State how many lines in the material below contain the word "height", and give only the number.

##### GIVEN RECORDS

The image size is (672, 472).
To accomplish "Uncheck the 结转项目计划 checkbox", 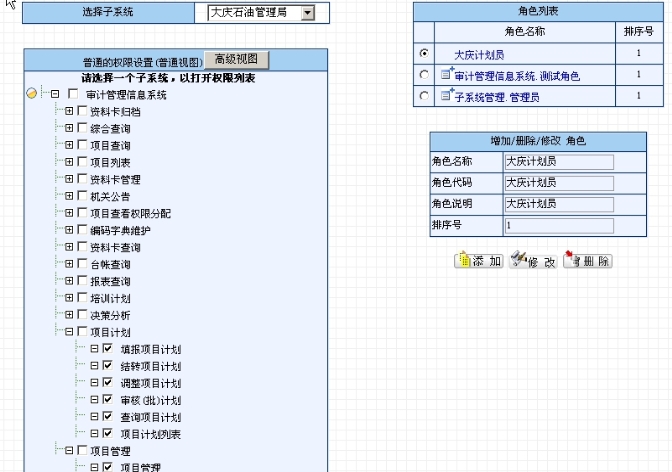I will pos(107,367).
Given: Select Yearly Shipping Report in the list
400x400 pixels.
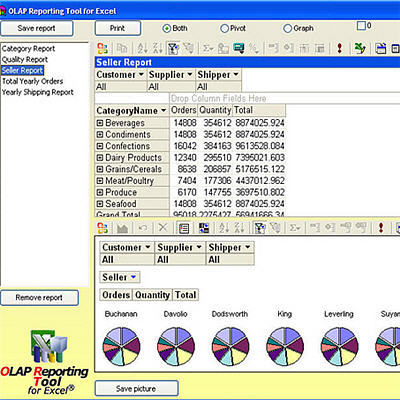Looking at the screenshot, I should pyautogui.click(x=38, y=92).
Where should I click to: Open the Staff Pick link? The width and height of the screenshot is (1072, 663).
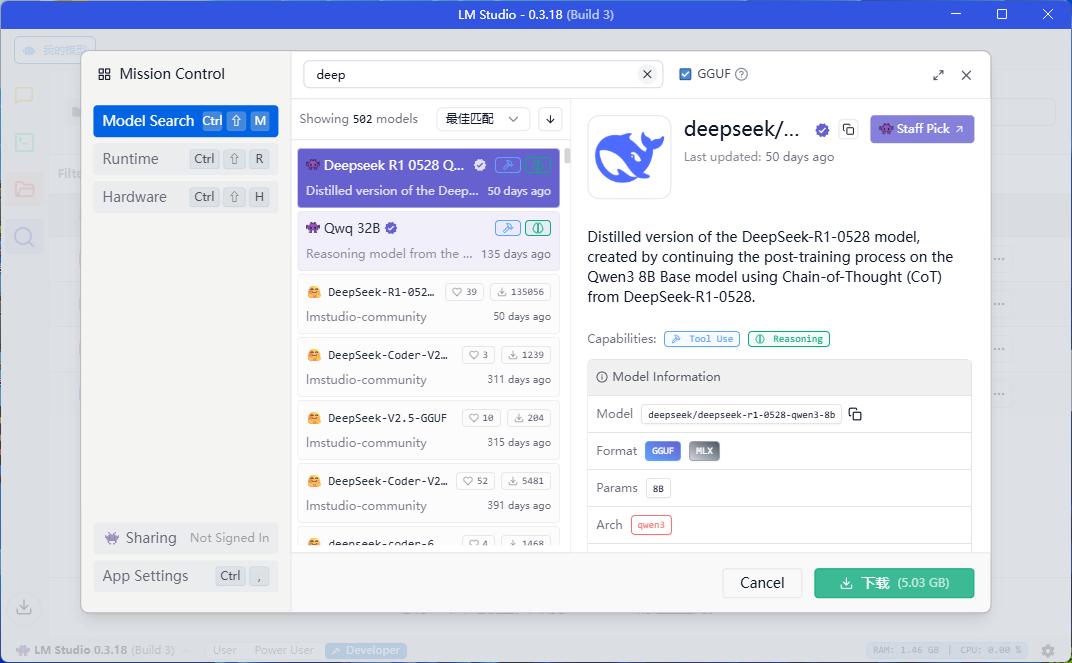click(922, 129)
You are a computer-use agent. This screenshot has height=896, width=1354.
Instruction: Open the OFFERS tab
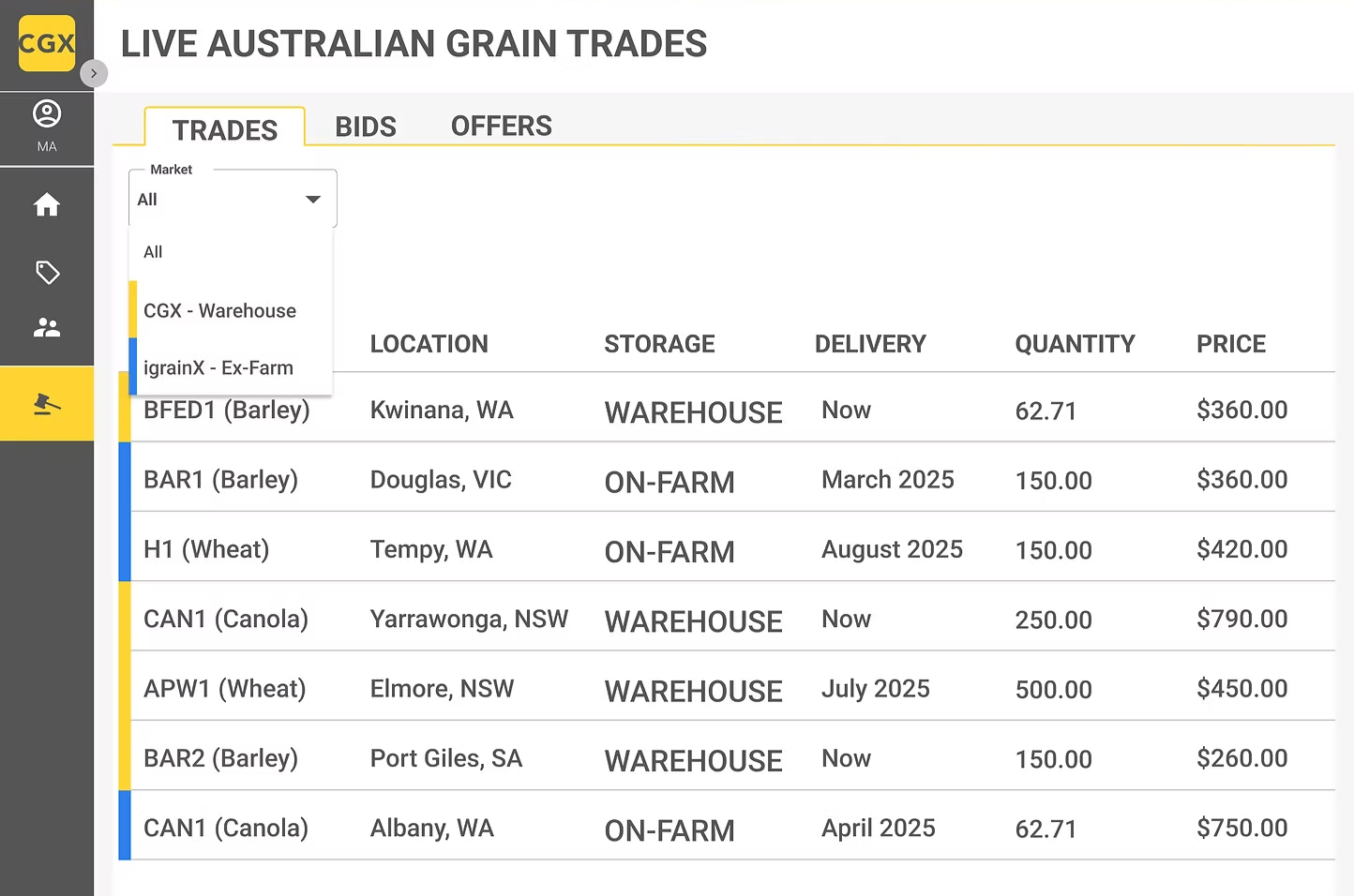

##########

**ANSWER BELOW**.
2